(Exercise prompt) From the records below, copy out each line that has the word "scrollbar".

(Data section)
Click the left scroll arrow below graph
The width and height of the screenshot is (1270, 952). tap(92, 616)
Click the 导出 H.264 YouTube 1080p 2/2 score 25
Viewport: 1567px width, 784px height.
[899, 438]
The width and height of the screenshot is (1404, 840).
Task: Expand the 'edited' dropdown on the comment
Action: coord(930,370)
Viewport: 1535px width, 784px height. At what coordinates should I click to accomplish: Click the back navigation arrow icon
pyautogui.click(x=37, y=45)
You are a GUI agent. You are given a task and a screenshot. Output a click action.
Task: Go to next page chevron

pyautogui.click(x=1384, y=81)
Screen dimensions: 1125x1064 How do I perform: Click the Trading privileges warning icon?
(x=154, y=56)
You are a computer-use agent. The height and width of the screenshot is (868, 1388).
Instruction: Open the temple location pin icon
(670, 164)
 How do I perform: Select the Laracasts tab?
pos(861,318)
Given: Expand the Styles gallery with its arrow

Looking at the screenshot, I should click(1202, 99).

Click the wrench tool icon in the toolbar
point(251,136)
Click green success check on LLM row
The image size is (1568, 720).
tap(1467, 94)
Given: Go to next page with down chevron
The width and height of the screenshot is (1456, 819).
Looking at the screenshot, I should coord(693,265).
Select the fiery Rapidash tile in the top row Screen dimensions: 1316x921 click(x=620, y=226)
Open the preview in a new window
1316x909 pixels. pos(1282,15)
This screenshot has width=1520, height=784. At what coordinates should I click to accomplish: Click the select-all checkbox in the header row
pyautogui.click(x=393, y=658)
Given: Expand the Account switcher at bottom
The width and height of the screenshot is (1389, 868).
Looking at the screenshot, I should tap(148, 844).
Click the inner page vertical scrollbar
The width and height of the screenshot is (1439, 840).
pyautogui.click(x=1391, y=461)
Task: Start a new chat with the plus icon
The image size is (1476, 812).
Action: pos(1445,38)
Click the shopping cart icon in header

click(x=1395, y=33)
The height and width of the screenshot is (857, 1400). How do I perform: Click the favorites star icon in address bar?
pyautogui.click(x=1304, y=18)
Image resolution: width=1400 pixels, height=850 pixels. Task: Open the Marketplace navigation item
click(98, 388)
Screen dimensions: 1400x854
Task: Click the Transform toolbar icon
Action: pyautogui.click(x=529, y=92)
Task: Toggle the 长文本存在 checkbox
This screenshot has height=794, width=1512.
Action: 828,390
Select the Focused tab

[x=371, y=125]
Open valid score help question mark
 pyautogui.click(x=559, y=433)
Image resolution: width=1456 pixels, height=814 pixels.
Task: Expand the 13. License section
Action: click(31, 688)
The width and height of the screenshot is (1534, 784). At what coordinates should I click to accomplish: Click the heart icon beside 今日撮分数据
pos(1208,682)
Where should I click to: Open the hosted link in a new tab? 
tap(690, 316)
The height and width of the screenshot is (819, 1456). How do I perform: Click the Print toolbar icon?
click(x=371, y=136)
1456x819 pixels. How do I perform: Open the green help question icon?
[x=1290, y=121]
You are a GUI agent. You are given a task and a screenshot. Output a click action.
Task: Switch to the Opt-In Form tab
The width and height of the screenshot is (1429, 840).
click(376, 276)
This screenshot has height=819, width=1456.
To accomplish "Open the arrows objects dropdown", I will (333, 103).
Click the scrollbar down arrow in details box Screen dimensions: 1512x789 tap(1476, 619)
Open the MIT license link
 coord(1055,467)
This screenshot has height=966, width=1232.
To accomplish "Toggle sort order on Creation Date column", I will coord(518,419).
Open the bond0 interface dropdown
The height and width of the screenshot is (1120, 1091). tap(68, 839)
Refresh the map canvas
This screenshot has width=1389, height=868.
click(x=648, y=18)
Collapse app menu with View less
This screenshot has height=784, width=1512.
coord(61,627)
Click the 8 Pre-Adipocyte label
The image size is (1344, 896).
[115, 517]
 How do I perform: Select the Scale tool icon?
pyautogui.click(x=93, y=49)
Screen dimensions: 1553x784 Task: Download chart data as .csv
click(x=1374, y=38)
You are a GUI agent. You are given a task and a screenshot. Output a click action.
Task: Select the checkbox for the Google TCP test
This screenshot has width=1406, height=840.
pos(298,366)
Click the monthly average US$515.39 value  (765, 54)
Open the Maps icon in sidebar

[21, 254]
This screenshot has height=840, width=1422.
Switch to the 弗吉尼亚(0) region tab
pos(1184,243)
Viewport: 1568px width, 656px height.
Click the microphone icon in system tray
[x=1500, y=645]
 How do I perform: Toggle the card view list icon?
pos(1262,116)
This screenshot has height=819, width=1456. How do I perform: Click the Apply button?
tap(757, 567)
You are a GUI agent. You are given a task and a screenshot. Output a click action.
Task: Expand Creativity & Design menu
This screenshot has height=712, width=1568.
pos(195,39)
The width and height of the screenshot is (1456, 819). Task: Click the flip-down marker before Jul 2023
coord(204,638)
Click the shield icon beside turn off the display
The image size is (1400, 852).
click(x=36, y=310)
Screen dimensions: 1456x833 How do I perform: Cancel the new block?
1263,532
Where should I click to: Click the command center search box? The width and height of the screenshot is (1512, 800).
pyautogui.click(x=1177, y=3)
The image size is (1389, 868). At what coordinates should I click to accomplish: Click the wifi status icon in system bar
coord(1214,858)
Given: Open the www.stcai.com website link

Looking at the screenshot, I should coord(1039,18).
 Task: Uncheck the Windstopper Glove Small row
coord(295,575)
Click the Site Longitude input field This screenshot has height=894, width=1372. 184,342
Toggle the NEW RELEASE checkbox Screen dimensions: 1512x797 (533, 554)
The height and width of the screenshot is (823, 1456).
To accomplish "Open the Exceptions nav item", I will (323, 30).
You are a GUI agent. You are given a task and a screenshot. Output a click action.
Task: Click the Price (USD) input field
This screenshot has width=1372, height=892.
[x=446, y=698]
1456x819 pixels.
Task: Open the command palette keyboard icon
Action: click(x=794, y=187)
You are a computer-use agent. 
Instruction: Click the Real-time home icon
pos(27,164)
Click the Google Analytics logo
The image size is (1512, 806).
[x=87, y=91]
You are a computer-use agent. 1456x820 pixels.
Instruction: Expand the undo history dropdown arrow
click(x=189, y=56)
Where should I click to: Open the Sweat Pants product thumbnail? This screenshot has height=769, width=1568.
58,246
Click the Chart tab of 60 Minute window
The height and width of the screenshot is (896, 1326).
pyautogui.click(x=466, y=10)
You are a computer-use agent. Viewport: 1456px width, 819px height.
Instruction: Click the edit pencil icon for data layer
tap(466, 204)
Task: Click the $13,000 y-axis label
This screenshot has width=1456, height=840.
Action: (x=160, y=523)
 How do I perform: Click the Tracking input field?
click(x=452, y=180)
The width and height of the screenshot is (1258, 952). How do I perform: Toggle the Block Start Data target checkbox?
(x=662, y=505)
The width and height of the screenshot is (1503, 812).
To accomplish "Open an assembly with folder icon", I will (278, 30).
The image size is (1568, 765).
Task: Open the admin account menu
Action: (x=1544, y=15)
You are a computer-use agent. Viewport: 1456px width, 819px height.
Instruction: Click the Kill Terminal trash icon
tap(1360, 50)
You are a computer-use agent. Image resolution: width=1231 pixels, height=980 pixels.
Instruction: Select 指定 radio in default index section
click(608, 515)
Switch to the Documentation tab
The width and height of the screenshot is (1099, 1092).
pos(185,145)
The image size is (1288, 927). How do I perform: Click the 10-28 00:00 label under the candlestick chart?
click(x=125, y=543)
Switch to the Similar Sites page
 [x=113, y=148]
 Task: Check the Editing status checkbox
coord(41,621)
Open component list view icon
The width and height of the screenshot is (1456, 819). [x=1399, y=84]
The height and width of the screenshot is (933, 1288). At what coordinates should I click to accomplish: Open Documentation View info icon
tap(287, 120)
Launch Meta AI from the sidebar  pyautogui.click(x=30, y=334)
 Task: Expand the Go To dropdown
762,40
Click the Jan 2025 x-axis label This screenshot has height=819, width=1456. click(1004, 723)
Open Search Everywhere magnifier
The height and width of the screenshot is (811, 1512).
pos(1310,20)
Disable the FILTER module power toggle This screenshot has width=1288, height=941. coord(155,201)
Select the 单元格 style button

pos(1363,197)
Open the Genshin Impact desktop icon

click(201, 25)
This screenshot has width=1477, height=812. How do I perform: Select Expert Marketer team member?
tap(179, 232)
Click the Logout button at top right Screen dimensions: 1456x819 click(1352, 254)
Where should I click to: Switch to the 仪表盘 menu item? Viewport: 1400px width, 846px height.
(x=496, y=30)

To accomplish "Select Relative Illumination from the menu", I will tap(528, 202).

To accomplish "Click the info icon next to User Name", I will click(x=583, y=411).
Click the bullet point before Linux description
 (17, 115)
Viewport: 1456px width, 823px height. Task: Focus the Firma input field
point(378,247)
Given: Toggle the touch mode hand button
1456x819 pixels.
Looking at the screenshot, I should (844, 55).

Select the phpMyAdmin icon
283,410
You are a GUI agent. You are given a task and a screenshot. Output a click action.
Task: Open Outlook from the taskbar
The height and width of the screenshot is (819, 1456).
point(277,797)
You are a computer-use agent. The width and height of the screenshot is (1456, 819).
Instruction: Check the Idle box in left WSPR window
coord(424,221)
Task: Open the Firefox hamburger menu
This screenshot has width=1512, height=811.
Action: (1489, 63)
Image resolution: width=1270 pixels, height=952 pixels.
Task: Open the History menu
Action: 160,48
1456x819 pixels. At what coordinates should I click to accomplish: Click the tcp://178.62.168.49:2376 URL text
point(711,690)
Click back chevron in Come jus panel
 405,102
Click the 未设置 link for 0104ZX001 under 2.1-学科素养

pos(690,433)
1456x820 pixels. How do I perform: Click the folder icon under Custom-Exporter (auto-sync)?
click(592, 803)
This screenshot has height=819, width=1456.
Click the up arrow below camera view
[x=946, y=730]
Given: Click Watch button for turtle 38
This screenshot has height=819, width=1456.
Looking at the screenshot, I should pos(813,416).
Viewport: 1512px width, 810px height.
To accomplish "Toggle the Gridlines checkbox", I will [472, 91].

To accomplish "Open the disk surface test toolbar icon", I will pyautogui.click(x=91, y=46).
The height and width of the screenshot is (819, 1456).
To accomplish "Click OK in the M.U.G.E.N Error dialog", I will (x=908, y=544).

(Output for this exercise)
Click the inner page vertical scrollbar
Click the scrollbar down arrow in details box Screen dimensions: 1512x789 tap(1476, 619)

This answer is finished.